Thanks Ancient Dragon, but I couldn't make my C program work. Everytime it crashes on _spawnv() call. I think I'm not being able to pass the arguments properly. Can you just check it where I'm going wrong ?

I tried this on python and it works like charm. Here is my code

import os

while 1:
    cwd = os.getcwd()
    command = input (cwd + "\n# ")
    if command == "exit":
        break
    prog = command.split()
    pwd = cwd + "\\bin\\" + prog[0] + ".exe"
    os.spawnve (os.P_WAIT, pwd, prog, os.environ)
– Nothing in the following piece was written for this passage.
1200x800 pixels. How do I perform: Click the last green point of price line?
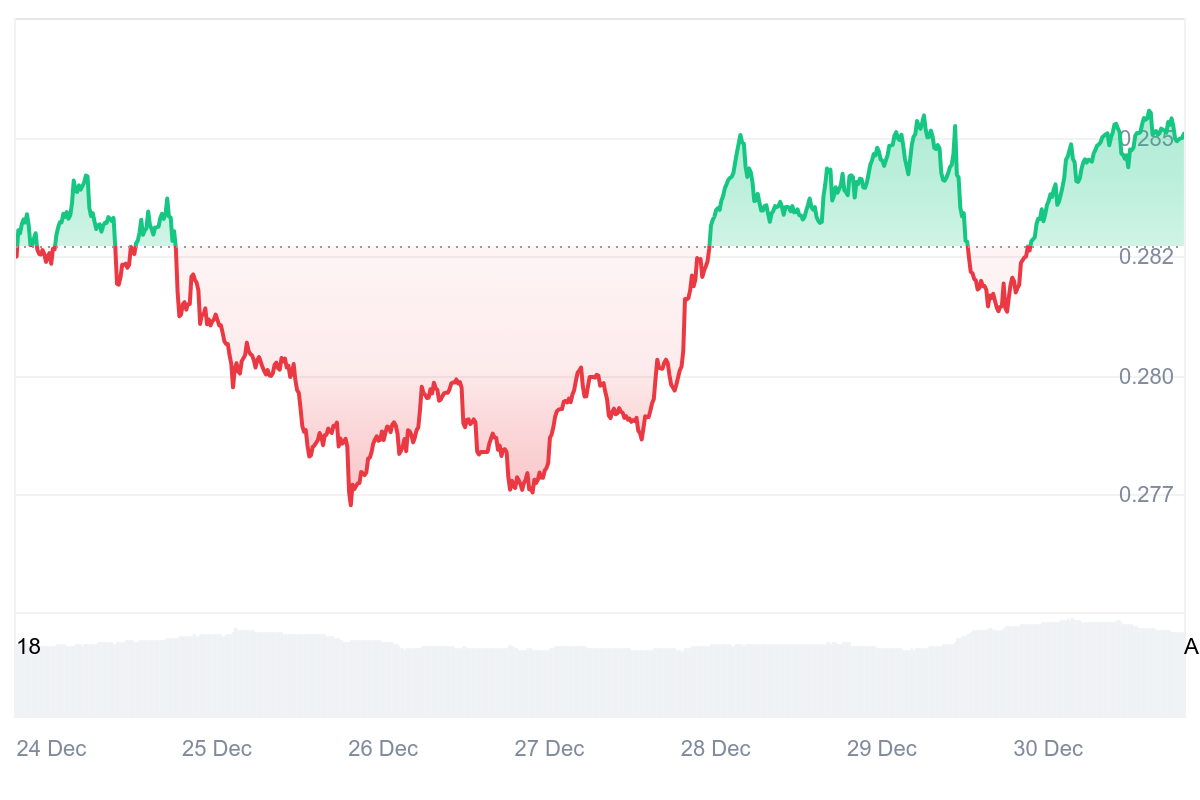coord(1183,135)
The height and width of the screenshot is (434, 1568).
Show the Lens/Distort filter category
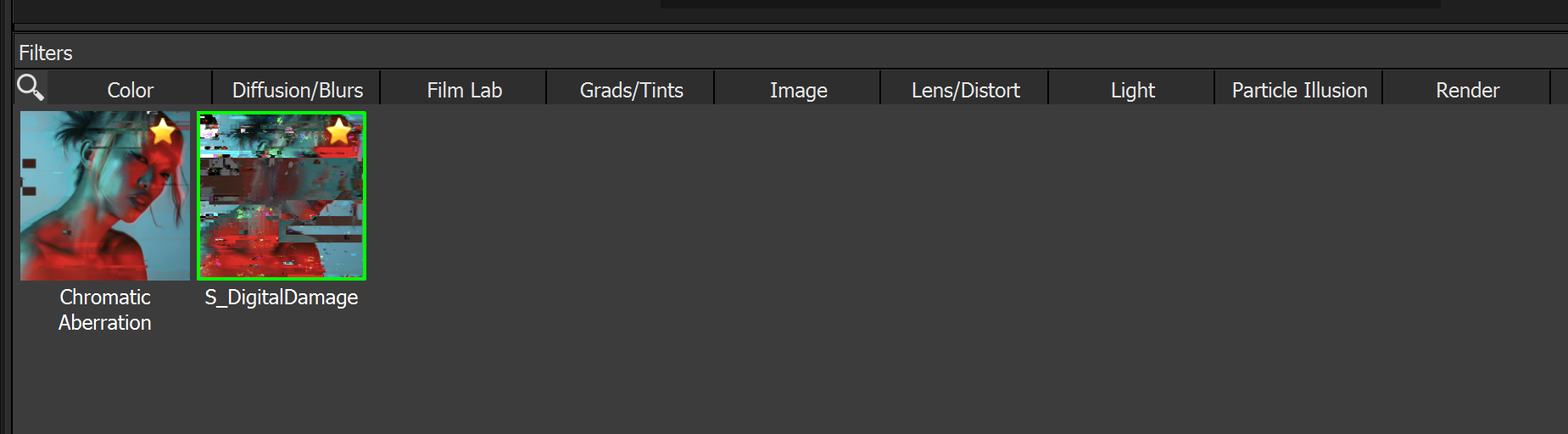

I think I should use subprocess module rather than spawn, because in the documentation its said that these functions are not thread safe (wonder what that means). Anyway I think I will do this calling thing on python and bundle the exe using cz_freeze.

Also I would like to know what would you guys implement, for making a bash/cmd like program. Thanks !!!

What are you entering for Input (line 27)? And what are the command-line arguments you are using (argv[])?

I tried to run your program and it crashed upon startup, the reason is that it takes up too much stack space. All those huge arrays are just too much. Move lines 14 and 16 up above main() into global space and the program will run.

line 40: That is a memory leak.

Ignore that comment -- your program is freeing memory correctly.